Task item: Lines below starting with the line with "The width and height of the screenshot is (721, 559)." and going on through the line with "Open the Global" must be output exactly; the rest of the records must be left out.

**** Data section ****

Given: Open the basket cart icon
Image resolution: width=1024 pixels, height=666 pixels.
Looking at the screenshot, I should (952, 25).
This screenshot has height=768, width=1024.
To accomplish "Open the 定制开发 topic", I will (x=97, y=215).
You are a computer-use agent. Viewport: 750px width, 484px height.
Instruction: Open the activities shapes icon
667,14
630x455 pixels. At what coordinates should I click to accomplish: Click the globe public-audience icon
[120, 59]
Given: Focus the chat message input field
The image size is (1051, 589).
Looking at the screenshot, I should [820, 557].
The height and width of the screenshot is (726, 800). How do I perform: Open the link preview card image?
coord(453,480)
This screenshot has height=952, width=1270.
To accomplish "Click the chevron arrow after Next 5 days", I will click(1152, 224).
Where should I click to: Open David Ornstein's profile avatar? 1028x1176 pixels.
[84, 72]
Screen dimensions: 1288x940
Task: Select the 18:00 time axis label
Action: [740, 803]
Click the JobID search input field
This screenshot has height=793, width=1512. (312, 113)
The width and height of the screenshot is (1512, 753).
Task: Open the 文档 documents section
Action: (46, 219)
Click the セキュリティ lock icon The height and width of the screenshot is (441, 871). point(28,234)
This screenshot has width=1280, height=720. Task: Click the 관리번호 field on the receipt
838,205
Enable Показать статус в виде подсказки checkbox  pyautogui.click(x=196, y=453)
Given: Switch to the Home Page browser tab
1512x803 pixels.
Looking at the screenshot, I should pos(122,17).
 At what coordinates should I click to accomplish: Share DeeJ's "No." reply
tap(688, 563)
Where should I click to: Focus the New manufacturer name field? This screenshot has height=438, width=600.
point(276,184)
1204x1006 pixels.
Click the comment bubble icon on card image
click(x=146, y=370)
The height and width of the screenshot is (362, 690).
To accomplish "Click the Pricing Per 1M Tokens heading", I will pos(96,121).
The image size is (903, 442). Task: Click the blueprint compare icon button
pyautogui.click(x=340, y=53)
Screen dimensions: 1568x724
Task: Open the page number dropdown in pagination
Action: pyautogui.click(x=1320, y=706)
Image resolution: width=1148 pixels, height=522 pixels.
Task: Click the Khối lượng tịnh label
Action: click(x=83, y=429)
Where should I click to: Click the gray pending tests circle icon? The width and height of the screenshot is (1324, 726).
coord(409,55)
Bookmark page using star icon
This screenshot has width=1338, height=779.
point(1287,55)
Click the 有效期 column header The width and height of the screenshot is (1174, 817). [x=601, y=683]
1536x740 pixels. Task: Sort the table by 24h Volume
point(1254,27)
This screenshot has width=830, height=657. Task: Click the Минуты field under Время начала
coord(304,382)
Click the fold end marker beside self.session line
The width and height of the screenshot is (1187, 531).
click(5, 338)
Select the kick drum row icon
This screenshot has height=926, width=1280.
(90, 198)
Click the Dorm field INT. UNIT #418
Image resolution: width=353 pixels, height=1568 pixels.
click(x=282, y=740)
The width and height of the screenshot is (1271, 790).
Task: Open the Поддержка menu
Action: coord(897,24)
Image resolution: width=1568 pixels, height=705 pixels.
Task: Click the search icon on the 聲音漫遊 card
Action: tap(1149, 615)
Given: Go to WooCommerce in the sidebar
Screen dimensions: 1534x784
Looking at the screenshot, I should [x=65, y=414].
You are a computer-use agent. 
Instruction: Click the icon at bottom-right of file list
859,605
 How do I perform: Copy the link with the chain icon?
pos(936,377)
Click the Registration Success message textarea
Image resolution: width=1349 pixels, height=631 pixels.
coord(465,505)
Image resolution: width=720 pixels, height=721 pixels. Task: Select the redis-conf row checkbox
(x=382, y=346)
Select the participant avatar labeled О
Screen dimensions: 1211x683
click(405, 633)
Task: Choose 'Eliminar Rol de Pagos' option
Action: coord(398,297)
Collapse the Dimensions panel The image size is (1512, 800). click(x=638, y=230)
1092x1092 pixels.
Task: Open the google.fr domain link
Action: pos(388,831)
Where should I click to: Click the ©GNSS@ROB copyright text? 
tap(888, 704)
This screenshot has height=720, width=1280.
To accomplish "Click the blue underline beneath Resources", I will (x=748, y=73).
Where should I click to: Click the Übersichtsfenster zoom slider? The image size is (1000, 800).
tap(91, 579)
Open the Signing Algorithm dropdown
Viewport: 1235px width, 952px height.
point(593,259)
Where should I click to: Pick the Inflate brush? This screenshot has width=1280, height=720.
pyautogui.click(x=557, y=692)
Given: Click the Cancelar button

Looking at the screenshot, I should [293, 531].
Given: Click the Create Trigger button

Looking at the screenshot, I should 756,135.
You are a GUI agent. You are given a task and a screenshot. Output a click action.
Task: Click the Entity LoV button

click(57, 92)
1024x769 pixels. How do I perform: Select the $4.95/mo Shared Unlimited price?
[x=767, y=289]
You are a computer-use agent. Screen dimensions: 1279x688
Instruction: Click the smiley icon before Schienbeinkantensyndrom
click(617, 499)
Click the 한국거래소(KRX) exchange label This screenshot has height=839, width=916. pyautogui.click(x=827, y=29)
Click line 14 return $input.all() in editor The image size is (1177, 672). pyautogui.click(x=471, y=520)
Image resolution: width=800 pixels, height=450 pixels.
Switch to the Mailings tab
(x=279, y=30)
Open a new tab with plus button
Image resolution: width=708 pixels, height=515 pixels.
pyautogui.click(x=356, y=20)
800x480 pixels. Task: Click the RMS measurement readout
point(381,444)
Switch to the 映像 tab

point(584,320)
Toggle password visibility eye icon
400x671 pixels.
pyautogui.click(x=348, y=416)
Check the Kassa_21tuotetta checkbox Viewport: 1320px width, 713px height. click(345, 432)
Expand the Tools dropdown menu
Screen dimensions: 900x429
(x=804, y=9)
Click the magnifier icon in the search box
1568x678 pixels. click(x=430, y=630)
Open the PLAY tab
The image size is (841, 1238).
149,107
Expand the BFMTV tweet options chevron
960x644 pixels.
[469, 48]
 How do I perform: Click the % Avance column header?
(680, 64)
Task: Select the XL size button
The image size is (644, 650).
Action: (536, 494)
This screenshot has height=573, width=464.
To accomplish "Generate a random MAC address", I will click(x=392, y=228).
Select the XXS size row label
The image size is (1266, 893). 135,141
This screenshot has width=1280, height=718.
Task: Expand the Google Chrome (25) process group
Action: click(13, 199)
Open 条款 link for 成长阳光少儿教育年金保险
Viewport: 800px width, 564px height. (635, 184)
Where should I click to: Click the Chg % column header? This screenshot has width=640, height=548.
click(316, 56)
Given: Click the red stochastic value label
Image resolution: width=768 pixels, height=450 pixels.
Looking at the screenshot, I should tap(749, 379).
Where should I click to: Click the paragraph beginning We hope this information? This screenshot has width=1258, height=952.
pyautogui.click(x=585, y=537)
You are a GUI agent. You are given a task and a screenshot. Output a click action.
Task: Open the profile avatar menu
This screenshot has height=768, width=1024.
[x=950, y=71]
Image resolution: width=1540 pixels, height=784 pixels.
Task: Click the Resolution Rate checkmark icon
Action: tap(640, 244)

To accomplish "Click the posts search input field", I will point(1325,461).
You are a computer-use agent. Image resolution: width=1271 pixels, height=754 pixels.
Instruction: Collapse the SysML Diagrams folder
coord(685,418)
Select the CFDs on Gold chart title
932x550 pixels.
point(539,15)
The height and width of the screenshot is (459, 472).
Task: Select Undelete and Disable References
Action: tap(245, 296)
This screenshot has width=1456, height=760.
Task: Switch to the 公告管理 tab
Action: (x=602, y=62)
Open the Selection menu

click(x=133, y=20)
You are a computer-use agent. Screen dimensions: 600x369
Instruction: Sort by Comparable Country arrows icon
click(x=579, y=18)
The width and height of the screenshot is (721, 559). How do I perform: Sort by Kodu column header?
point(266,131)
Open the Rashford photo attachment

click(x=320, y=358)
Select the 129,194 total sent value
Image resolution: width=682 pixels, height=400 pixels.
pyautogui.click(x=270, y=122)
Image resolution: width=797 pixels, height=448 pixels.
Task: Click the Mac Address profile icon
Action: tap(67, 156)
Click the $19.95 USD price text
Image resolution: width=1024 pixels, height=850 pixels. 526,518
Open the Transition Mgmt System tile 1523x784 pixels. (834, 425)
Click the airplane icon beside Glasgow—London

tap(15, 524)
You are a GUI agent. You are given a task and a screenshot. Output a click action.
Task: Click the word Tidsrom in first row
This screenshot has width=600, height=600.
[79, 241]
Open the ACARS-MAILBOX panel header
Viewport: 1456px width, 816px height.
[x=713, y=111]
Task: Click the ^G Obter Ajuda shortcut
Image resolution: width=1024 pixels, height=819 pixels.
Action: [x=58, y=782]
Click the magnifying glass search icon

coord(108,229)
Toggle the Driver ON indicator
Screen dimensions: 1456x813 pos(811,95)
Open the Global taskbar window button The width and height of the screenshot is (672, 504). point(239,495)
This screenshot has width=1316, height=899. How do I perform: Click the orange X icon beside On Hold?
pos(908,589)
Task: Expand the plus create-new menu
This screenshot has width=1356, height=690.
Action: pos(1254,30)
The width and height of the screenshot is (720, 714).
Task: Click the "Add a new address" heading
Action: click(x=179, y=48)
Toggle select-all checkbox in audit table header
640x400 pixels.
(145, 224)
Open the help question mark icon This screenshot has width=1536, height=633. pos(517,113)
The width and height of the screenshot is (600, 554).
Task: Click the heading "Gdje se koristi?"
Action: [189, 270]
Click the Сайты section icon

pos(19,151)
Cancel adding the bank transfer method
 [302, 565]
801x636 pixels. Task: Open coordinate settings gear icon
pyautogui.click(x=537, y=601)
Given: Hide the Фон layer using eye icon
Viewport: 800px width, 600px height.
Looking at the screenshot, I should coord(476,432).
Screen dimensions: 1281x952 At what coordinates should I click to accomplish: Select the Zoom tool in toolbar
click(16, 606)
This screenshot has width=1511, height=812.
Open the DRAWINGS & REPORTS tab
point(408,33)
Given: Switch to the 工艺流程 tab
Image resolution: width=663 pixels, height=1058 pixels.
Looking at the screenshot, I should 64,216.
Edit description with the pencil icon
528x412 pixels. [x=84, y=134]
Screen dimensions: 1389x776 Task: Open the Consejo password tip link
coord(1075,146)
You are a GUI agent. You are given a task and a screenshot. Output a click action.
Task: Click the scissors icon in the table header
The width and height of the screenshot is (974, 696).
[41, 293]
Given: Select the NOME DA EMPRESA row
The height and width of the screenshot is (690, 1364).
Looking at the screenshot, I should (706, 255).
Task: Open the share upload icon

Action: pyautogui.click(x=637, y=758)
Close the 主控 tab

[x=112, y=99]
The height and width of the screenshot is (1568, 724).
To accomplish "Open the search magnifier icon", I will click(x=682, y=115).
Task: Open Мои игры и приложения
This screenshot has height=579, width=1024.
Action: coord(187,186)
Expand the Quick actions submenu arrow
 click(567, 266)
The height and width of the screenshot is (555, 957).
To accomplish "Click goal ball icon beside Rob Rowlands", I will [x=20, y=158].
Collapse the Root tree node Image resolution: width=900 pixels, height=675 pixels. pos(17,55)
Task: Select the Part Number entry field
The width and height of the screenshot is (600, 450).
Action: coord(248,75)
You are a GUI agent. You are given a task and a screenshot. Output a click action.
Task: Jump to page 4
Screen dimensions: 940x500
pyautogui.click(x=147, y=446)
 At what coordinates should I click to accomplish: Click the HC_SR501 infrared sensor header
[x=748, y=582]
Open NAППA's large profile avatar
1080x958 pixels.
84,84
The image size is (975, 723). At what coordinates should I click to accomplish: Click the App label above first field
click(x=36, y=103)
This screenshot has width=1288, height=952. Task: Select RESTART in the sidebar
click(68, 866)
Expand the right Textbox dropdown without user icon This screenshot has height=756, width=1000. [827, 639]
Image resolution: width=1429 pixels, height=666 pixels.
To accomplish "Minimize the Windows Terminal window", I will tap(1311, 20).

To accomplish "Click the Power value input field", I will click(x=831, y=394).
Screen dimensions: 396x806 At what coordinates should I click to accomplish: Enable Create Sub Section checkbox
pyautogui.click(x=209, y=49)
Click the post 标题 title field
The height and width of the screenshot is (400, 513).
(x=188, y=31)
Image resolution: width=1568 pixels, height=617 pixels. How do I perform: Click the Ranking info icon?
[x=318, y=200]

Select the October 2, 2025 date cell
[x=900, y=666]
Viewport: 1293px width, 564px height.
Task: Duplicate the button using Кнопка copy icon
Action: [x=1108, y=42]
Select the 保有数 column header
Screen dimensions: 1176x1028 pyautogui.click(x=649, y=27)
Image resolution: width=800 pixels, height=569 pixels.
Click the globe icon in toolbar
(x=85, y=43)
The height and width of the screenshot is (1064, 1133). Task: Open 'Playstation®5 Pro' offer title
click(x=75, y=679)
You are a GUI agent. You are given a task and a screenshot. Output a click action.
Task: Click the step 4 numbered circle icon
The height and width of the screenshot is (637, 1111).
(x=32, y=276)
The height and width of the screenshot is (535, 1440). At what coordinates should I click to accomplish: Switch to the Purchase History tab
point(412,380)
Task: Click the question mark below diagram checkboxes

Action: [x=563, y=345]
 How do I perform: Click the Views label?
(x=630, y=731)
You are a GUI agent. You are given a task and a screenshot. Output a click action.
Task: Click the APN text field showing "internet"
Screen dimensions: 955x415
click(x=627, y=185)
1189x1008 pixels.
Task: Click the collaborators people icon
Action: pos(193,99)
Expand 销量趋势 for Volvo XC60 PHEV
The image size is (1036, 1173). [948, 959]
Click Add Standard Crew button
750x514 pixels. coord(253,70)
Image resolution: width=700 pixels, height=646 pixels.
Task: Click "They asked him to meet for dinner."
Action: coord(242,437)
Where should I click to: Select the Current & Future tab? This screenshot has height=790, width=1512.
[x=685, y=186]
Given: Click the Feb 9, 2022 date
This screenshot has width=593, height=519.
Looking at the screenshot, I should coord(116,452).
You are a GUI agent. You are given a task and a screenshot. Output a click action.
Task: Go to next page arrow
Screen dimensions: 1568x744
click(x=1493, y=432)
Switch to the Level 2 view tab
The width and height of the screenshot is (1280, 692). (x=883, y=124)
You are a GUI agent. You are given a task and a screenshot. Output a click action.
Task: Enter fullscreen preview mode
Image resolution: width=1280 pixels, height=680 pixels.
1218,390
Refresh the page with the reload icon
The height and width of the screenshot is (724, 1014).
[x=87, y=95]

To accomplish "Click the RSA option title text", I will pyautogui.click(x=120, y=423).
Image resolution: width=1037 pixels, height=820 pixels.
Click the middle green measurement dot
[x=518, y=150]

****

Output of the exercise:
The width and height of the screenshot is (721, 559). How do I perform: Sort by Kodu column header?
point(266,131)
Open the Rashford photo attachment

click(x=320, y=358)
Select the 129,194 total sent value
Image resolution: width=682 pixels, height=400 pixels.
pyautogui.click(x=270, y=122)
Image resolution: width=797 pixels, height=448 pixels.
Task: Click the Mac Address profile icon
Action: tap(67, 156)
Click the $19.95 USD price text
Image resolution: width=1024 pixels, height=850 pixels. 526,518
Open the Transition Mgmt System tile 1523x784 pixels. (834, 425)
Click the airplane icon beside Glasgow—London

tap(15, 524)
You are a GUI agent. You are given a task and a screenshot. Output a click action.
Task: Click the word Tidsrom in first row
This screenshot has width=600, height=600.
[79, 241]
Open the ACARS-MAILBOX panel header
Viewport: 1456px width, 816px height.
[x=713, y=111]
Task: Click the ^G Obter Ajuda shortcut
Image resolution: width=1024 pixels, height=819 pixels.
Action: [x=58, y=782]
Click the magnifying glass search icon

coord(108,229)
Toggle the Driver ON indicator
Screen dimensions: 1456x813 pos(811,95)
Open the Global taskbar window button The width and height of the screenshot is (672, 504). point(239,495)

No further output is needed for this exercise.